Adam Sediyoadi P, Anugerah Rinaldi, Rayhan Wildan R, Tigar Brilyan Sugijarta.
Minggu, 5 Mei 2019 kami berkunjung ke kafe Antologi. Jam menunjukan tepat pukul 15.00, saat kami sampai di kafe yang lokasinya tidak jauh dari UGM. Kami merasa sangat indie saat itu karena meminum kopi di waktu petang Seperti biasanya, sore itu Antologi ramai oleh para pengunjung. Saat kami di sana, hampir seluruh kursi dan meja kafe yang tersedia telah diisi oleh para pengunjung yang sedang menikmati kopi sembari mengerjakan tugas atau sekadar mengobrol bersama kawan. Kami menghitung saat itu Antologi dipenuhi oleh 28 orang. Kami pun masuk dan memesan minuman di bar serta langsung membayarnya. Setelah memesan minuman, kami mencari tempat duduk yang kami rasa tepat untuk mengamati perilaku orang-orang yang di sana. Pertama kali, pandangan kami tertuju pada setiap orang yang berada di kafe tersebut yang kebanyakan membawa laptop pribadi. Tentunya sudah pasti kebanyakan orang-orang tersebut adalah mahasiswa, karena banyak dari orang-orang tersebut sedang mengerjakan tugas sambil berdiskusi.
Bagian dalam dari Antologi ini sendiri sama seperti kafe pada umumnya. Pada sisi tengah sampai bagian timur kafe disediakan kursi dan meja sebagai tempat duduk para pengunjung. Pada sisi barat, di tembok disediakan tempat lesehan yang di depannya terdapat rak buku untuk membaca. Selain itu, di bagian jendela juga dapat digunakan sebagai tempat lesehan. Pada bagian lesehan inilah perempuan dan laki-laki bercampur menjadi satu tanpa sekat yang memisahkan mereka. Kami melihat bagaimana orang-orang yang tidak saling kenal ini dapat duduk berdampingan dengan sangat dekat. Bahkan kami juga melihat seseorang yang tidak mengenali satu sama lainnya dapat bersenderan bersamaan pada sebuah bean bag yang disediakan. Tempat lesehan tersebut telah memberikan ruang interaksi yang terjadi relatif lebih intensif. Kami melihat ada sepuluh orang yang duduk lesehan berdampingan dapat duduk di satu bean bag yang sama. Mungkin dari tempat itulah para pengunjung dapat menjadi fasilitator untuk membuka pembicaraan antara orang yang saling tidak mengenal, walaupun pada saat itu kami mengamati hal tersebut tidak terjadi.
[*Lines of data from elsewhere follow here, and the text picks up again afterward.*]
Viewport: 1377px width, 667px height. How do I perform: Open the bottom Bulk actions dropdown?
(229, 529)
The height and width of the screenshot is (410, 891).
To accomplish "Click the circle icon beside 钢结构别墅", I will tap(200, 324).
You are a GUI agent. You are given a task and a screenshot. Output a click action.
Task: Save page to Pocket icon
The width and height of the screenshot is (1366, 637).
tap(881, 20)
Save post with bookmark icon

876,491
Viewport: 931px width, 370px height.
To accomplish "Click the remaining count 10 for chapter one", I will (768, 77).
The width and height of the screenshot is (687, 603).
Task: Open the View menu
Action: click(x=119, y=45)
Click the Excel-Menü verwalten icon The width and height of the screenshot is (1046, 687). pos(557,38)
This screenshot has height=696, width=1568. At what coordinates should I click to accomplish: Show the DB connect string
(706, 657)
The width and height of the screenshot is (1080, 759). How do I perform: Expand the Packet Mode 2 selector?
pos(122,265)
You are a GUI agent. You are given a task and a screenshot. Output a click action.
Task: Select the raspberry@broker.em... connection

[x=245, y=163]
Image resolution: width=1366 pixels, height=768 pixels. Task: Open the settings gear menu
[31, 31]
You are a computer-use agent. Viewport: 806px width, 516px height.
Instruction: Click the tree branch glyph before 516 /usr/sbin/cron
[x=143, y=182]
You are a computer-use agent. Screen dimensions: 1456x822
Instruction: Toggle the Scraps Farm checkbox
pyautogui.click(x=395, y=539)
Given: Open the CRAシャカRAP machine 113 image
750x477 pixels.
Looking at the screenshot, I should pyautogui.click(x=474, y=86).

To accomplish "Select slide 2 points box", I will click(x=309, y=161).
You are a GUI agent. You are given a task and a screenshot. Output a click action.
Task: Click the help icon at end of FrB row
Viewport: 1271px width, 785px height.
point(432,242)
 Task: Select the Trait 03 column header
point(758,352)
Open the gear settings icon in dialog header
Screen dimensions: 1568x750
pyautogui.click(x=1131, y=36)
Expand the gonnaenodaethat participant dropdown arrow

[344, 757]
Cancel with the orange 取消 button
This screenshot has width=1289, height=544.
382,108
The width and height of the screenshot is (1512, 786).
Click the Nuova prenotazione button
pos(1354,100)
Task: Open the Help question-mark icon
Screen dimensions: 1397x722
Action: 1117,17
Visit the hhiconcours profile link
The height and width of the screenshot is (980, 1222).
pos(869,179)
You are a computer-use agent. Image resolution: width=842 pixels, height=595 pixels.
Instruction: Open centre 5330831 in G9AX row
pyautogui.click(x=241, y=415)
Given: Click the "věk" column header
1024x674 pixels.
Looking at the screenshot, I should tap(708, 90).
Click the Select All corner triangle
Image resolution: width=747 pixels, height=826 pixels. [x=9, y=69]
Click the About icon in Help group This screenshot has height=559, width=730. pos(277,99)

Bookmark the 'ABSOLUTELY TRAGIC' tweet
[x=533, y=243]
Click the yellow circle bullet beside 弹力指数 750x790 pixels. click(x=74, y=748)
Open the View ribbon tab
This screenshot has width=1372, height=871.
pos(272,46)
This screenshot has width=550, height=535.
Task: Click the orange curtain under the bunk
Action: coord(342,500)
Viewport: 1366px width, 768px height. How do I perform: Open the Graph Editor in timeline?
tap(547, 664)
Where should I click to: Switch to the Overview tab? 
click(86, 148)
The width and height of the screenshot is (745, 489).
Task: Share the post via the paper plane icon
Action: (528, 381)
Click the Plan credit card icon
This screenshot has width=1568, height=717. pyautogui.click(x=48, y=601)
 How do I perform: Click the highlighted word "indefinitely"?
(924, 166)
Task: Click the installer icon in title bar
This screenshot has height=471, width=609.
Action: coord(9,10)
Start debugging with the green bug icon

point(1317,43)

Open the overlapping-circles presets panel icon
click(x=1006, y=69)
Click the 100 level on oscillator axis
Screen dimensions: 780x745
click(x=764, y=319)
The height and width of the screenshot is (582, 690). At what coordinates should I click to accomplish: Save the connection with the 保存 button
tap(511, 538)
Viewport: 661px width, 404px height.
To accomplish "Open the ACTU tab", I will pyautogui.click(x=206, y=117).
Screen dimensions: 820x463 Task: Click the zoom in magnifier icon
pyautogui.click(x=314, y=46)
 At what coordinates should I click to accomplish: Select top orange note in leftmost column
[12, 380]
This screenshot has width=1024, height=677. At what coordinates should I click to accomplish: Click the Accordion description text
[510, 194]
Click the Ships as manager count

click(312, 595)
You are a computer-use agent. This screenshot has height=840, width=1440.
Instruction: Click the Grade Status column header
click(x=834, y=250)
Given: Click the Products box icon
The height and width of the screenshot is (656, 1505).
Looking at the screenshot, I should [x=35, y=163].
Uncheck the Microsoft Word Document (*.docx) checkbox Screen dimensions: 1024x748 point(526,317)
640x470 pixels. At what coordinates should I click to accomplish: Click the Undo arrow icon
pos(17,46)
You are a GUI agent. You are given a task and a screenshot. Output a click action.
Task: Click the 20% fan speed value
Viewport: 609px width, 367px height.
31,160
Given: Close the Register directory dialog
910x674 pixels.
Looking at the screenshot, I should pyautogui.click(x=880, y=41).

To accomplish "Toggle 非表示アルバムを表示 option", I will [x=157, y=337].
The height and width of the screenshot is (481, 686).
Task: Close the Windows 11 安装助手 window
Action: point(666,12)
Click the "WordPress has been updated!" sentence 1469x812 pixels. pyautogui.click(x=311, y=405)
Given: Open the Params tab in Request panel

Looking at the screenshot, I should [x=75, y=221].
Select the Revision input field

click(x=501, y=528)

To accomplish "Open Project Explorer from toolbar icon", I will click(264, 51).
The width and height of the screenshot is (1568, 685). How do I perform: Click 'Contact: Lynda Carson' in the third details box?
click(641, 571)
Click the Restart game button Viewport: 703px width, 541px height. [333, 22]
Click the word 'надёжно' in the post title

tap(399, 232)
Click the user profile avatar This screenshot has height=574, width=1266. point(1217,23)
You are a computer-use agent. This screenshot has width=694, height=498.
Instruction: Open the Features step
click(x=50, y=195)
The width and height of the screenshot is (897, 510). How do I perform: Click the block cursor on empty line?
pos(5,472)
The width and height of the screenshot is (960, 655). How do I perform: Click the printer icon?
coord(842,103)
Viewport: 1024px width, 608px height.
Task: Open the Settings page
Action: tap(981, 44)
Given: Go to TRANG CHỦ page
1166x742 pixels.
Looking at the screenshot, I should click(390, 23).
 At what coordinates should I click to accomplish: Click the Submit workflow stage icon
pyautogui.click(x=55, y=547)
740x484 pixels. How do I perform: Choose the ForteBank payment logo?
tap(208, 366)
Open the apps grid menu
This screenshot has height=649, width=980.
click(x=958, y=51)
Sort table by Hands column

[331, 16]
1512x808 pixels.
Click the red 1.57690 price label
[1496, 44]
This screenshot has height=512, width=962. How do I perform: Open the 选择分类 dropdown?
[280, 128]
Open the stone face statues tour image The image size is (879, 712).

Antologi adalah kedai kopi yang juga biasa digunakan sebagai coworking space. Antologi menyediakan ruang kerja bagi mereka yang membutuhkan dengan membayar sejumlah uang. Mereka akan menjadi member dan bisa menentukan berapa lama tergantung uang yang mereka bayar. Ada beberapa varian member berdasarkan waktunya, yaitu member harian, mingguan, dan bulanan. Tentunya mereka akan mendapatkan fasilitas yang berbeda dari pengunjung biasa. Mereka bisa leluasa mengakses semua tempat yang ada di Antologi karena bagian atas hanya dikhususkan untuk member. Bagian atas juga terdapat ruangan tertutup yang dapat disewa untuk keperluan seperti rapat, meeting, dan sebagainya. Kelebihan lain dari menjadi member adalah mendapatkan akses internet yang lebih cepat dan lama, mengingat pemakaian internet pengunjung biasa hanya dibatasi selama satu jam per hari.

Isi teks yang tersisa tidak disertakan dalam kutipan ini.